PROMPT: Search the data below for the string "accomplish" and copy all lines where it shows up.

ENTRIES SUPPLIED:
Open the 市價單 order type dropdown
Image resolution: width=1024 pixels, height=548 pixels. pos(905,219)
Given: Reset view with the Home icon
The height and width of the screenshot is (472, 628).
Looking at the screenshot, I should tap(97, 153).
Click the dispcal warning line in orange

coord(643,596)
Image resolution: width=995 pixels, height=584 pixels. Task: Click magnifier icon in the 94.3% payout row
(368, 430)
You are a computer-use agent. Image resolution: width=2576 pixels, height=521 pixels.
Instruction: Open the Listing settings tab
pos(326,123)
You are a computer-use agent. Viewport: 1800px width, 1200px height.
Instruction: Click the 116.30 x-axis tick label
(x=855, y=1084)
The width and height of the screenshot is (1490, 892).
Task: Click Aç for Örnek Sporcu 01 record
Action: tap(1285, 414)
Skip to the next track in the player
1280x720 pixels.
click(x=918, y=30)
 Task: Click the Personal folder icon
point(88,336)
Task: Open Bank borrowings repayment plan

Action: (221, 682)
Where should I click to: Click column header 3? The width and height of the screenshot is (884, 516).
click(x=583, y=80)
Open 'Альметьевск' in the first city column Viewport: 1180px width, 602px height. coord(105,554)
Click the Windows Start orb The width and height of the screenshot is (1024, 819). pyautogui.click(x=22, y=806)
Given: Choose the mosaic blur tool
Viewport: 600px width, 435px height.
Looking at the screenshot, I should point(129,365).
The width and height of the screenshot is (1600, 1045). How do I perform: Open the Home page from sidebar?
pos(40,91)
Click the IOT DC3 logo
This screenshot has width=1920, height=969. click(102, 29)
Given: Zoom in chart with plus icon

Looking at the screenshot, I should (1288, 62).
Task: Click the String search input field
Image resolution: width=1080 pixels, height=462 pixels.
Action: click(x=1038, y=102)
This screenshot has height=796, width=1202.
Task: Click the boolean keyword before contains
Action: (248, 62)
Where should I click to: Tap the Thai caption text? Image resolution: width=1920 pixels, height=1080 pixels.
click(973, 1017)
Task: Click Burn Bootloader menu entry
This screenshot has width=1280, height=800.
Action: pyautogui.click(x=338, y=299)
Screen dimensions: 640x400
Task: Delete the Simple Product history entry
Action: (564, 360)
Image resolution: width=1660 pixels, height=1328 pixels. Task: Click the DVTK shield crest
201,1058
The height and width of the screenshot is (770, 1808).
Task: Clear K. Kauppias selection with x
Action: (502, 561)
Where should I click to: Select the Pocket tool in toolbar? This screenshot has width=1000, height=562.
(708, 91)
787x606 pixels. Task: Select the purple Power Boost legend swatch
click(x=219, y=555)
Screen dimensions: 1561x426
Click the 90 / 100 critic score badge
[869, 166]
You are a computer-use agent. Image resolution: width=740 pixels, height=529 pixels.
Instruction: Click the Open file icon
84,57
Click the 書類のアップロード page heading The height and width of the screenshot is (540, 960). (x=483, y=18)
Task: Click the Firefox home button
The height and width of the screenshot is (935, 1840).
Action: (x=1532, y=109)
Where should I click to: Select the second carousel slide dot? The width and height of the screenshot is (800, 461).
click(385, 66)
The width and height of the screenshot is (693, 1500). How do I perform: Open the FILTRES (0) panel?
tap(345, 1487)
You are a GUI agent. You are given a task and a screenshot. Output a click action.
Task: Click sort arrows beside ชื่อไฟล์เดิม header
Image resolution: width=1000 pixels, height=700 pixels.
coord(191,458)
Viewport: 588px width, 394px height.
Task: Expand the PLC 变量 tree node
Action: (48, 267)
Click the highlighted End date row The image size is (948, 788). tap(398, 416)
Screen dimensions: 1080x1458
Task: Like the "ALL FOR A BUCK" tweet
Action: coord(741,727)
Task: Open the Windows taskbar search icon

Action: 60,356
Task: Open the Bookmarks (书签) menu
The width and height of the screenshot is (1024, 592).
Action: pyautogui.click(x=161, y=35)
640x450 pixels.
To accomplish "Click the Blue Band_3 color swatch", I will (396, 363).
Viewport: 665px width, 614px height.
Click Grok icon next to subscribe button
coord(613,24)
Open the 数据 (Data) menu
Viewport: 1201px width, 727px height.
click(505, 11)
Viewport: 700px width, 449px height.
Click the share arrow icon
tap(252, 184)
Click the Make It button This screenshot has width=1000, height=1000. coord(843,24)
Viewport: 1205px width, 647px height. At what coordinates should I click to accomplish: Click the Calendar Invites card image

EXERCISE RESULT:
To accomplish "Click the Blue Band_3 color swatch", I will (396, 363).
Viewport: 1205px width, 647px height. At what coordinates should I click to accomplish: Click the Calendar Invites card image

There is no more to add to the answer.